The division bench of Chief Justice D.H. Waghela and Justice Ram Mohan Reddy set aside the March 30 directive of the same court’s single-judge bench to the poll panel for holding election to the Bruhat Bangalore Mahanagara Palike (BBMP) by May 30.
The bench expressed reservations over the state government’s decision to supersede the civic body on April 18 when its five-year term was ending on April 22 and getting an amendment bill passed in the legislative assembly on April 20 to split BBMP into two or three entities.
“The election to the civic body should be held as per the 74th amendment, which was upheld by the Supreme Court,” the bench told state Advocate General Ravivarma Kumar, who filed a review petition on April 7 against the March 30 order of the single-judge bench.
Kumar assured the bench that the government would abide by its order and facilitate the poll panel to hold the civic elections in 198 wards across the city within six months.
The two original petitioners C.K. Ramamurthy and B. Somashekar, who were the BJP corporators in the dissolved BBMP, said they would approach the Supreme Court next week against the postponement of the civic polls.
When counsel Lakshminarayana of the ex-corporators sought a week’s stay on the order to allow him to approach the apex court, the bench declined to oblige.
The BJP’s state unit also said it would file a review petition in the apex court against the high court order to ensure that the civic polls were held by May 30.
The state government sought more time to hold the civic polls on the grounds that delimitation of the wards, restructuring of the civic body and reservation in many wards as per the 2011 census were not completed for various reasons.
Though arguments and counter-arguments were completed on June 22 after three hearings over the last two weeks, the division bench reserved its order till Friday.

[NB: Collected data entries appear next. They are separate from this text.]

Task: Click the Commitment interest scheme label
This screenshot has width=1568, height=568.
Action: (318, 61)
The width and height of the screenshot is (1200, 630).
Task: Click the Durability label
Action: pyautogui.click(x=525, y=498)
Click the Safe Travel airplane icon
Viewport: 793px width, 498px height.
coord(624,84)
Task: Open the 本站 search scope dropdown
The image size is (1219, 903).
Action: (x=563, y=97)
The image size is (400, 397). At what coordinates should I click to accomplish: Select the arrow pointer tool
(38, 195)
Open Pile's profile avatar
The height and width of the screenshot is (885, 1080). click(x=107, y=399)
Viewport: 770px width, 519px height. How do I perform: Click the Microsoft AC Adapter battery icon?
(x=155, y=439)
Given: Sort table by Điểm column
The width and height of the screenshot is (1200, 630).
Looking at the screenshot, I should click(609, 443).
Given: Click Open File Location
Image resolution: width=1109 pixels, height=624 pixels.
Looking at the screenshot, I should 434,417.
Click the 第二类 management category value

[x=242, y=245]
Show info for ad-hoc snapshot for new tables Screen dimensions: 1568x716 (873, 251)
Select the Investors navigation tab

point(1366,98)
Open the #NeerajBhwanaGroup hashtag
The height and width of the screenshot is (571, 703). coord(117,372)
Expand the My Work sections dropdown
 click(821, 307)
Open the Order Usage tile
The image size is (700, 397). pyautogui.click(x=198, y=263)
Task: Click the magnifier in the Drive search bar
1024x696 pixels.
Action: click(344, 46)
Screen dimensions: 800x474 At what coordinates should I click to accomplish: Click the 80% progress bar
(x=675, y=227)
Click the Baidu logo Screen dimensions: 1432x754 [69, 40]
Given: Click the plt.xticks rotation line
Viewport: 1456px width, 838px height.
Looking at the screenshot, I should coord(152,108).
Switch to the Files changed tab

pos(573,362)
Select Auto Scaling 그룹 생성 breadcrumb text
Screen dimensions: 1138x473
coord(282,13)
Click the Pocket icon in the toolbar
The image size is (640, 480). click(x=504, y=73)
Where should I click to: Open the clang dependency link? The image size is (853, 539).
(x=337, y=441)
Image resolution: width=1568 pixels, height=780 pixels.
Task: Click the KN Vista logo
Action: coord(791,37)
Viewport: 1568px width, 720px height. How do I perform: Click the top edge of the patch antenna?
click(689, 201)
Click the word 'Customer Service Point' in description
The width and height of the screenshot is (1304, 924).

The BBMP was expanded in 2007 by including seven city municipal councils and one town municipal council and 111 surrounding villages to increase civic wards to 198 from 100 earlier.
Though the amendment bill to split BBMP was passed in the lower house by voice vote after the opposition parties (BJP and Janata Dal-Secular) protested against it and walked out, it is held up in the legislative council for debate and voting.
In the 74-member upper house, the opposition BJP and JD-S, which have more members than the ruling Congress, urged the government to refer the bill to a select committee of the legislature in a bid to thwart bifurcating or trifurcating the BBMP before the elections to it are held by October.
If the bill is defeated in the council when it resumes on Monday for debate and voting, it will be sent to the assembly for approval again before sending it to Governor Vajubhai Vala for consent.